Brian Howell

N E W Y O R K
M O V I E
I've never been there, New York, I mean, but I can imagine it. Manhattan,
Ellis Island, the Statue, the famous Italian restaurants with their avuncular
managers, the 'diners' especially, customers huddled around the counter,
the men with jacket collars turned up and the women with cigarettes held
up high asking for a light, the sheer friendliness of everyone; even the
run-of-the-mill coffee shops which I'd prefer to our 'greasy caffs'. There's
even a place called Port Authority; now that is a puzzling name. I think
I'd love the place; I might be a little wary of some areas, what I've heard
of as the Bronx , for example, but worrying about whether I'd ever like
it is neither here nor there, because I can't fly. There was a time once
when George and I were thinking about going there.

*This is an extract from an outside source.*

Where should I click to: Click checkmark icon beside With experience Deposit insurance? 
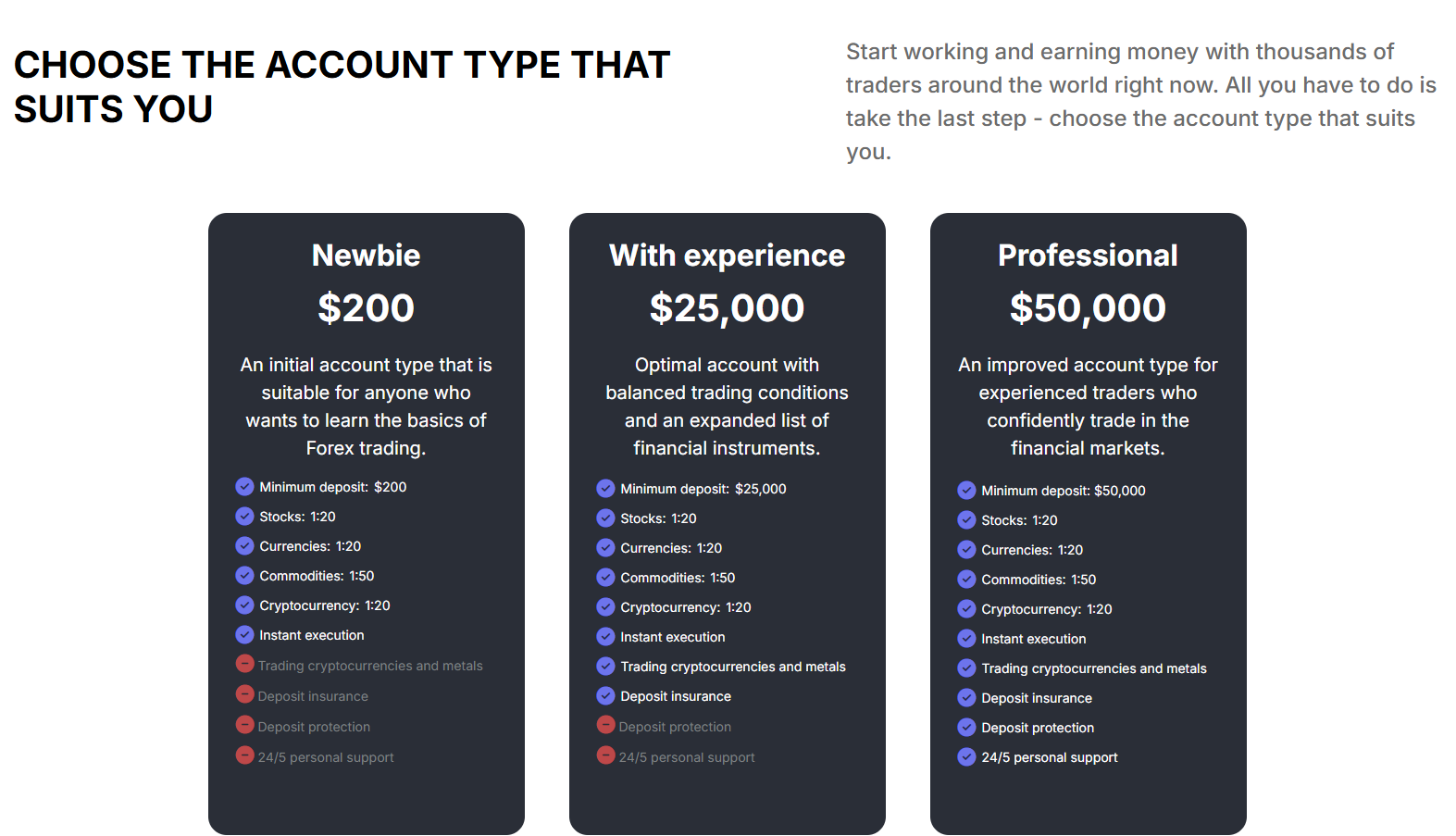pyautogui.click(x=605, y=695)
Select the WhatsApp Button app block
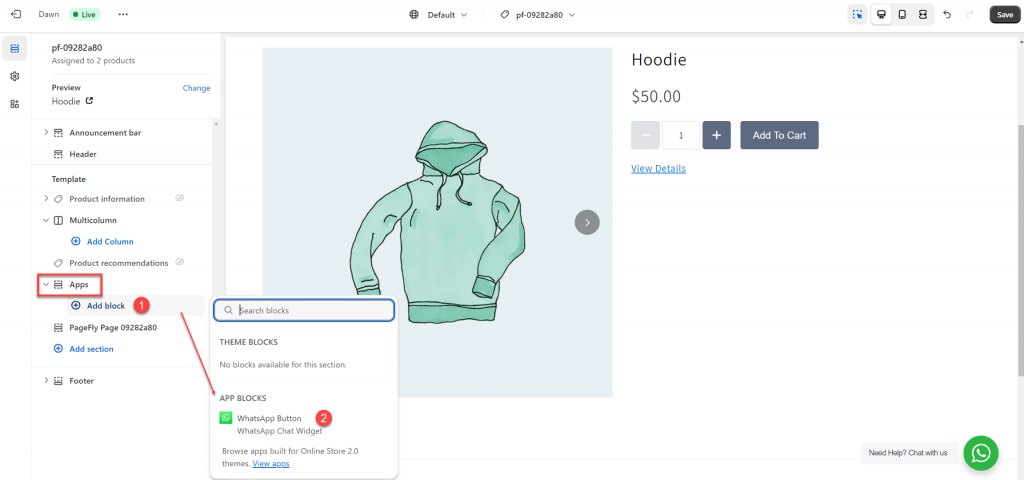Screen dimensions: 1024x480 [268, 418]
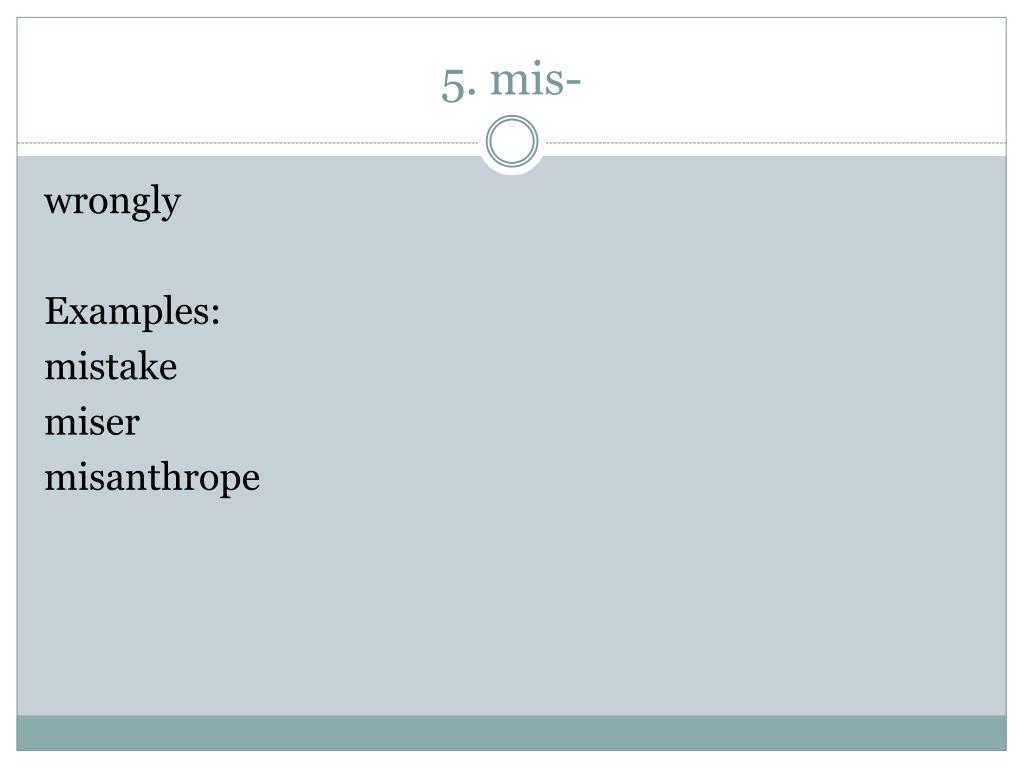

Was it our honeymoon?
I forget now exactly. No, I remember where we went for the honeymoon; Austria,
of course. But we discussed going to New York. George was crazy about America,
all those years, but I couldn't go, and, by sea, well, that always proved
to be impractical, even as the crossing time got shorter. I think
I lived the place through him, and the movies, of course.
There's a painting by Edward Hopper. I still
have a poster of it, a little yellowed by now, from George's chain-smoking.
It shows a rather bored usherette standing in the doorway of a cinema,
and to the side you can see a plush cinema, and a part of the screen, just
some snowy mountains: I've always wondered whether it was an actual movie.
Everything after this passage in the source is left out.